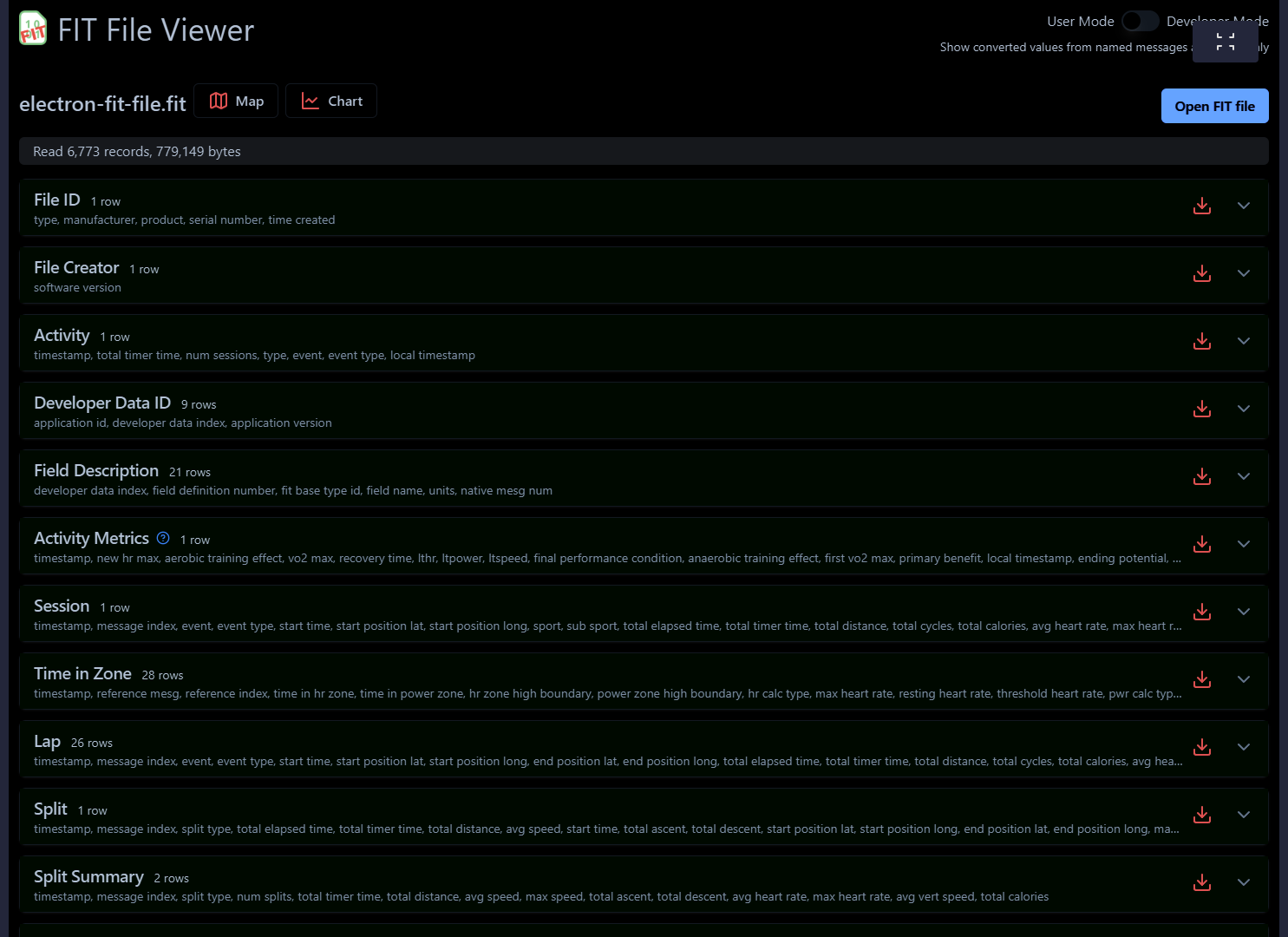Download the Developer Data ID rows
The width and height of the screenshot is (1288, 937).
coord(1201,409)
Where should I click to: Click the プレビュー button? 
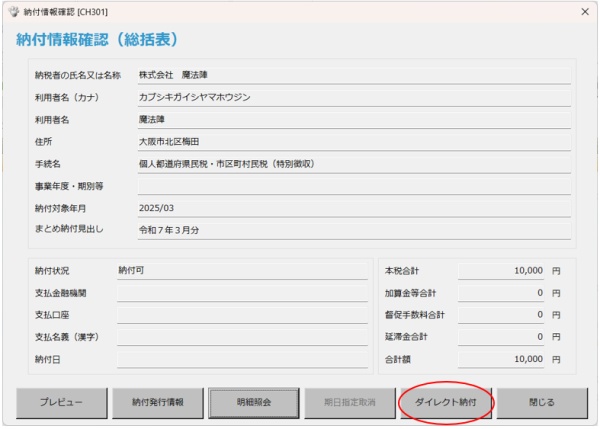pos(60,402)
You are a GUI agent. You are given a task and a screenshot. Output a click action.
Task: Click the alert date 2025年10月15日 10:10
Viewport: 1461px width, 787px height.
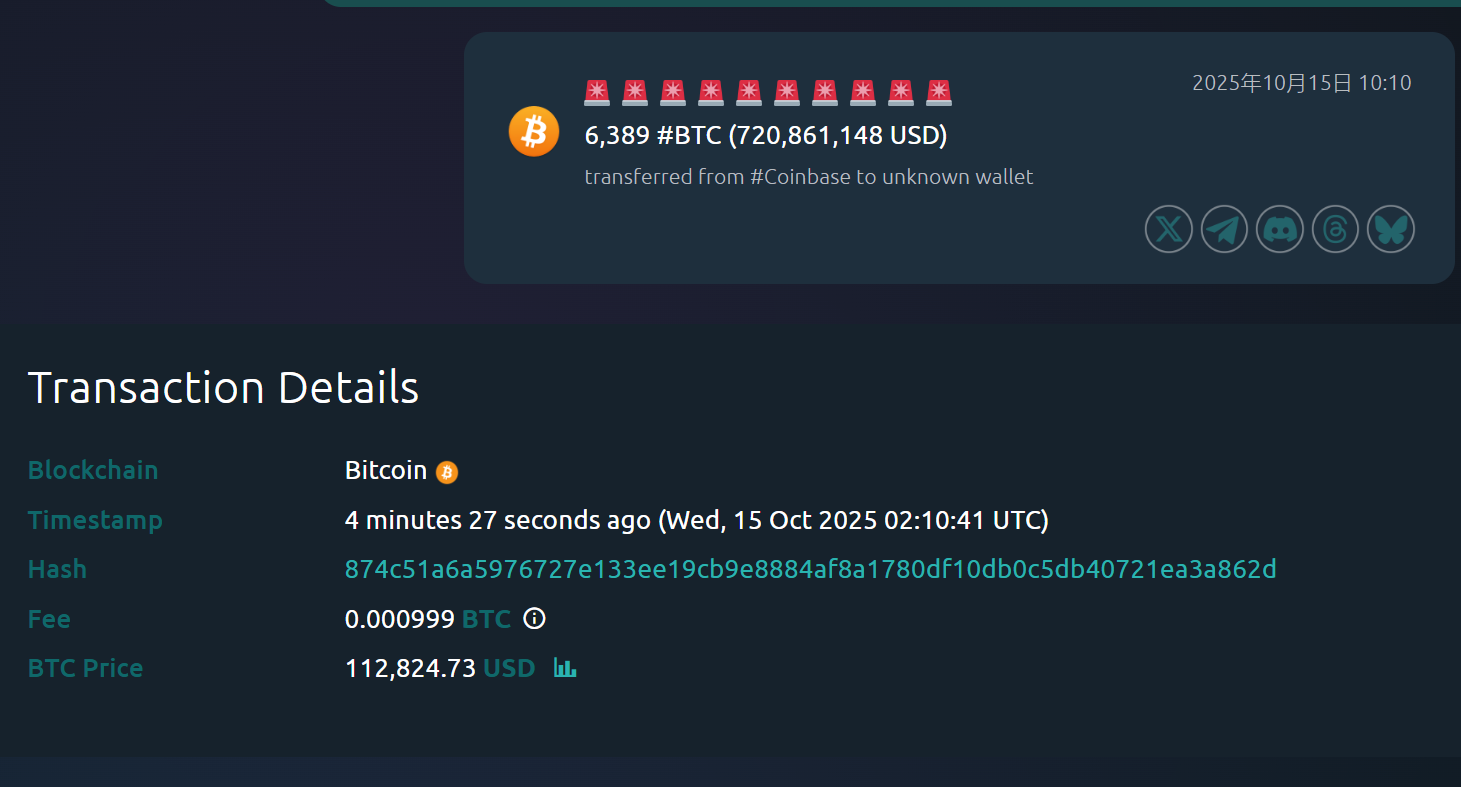tap(1301, 83)
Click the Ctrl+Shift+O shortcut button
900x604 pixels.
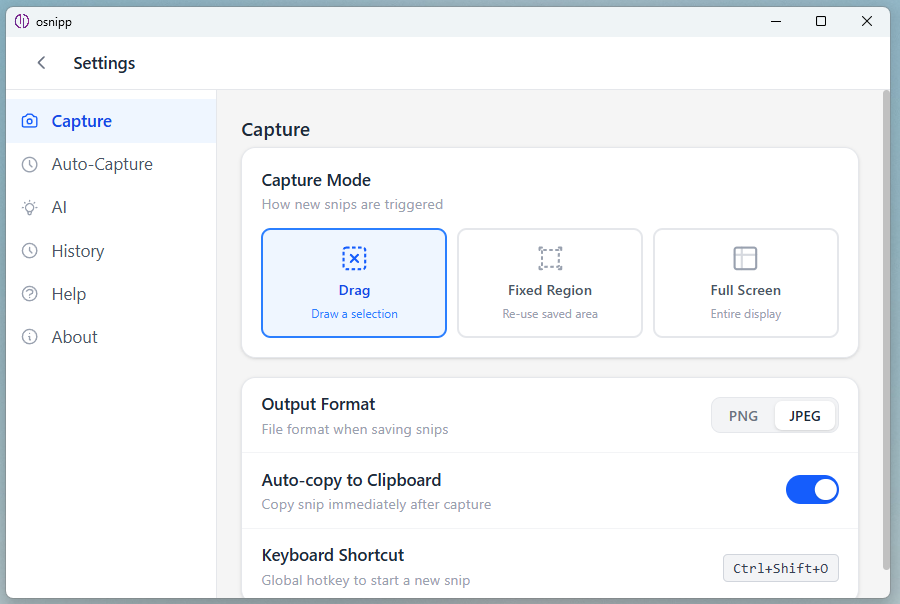pyautogui.click(x=780, y=568)
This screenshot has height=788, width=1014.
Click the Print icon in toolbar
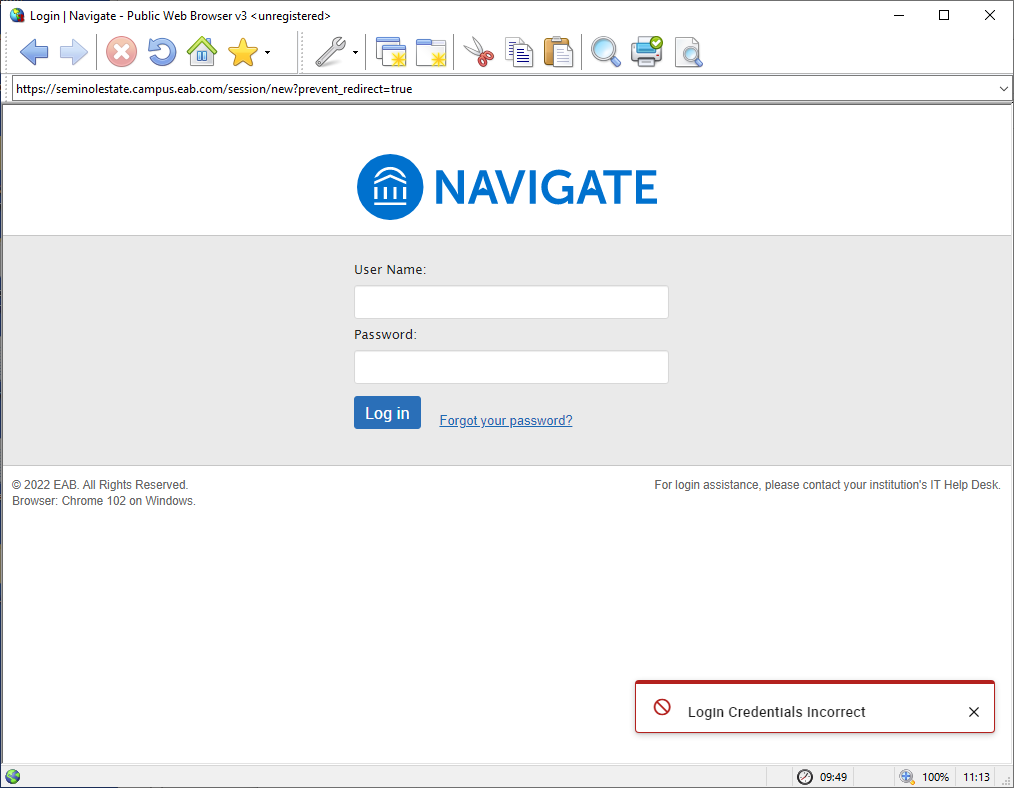click(x=646, y=52)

AIM OF THE EXERCISE ▸ Word for word, retype the lines from the one with "You are a GUI" through the final line of the data, both included. No pictures belong in the copy.

TASK ANSWER ▸
You are a GUI agent. You are given a task and a screenshot. Output a click action.
Task: Click the alert date 2025年10月15日 10:10
Viewport: 1461px width, 787px height.
tap(1301, 83)
Click the Ctrl+Shift+O shortcut button
900x604 pixels.
pyautogui.click(x=780, y=568)
This screenshot has height=788, width=1014.
Click the Print icon in toolbar
click(x=646, y=52)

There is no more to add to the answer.